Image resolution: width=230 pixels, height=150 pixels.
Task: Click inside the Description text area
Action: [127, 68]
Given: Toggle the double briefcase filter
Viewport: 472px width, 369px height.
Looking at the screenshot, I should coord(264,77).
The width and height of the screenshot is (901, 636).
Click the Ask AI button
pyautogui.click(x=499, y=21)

------------------------------------------------------------------------

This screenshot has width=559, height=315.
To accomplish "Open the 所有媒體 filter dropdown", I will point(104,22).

------------------------------------------------------------------------

Where does the word "filter" occur in the records? Return every line that holds it.

SOLUTION TO THIS EXERCISE:
Given: Toggle the double briefcase filter
To accomplish "Open the 所有媒體 filter dropdown", I will point(104,22).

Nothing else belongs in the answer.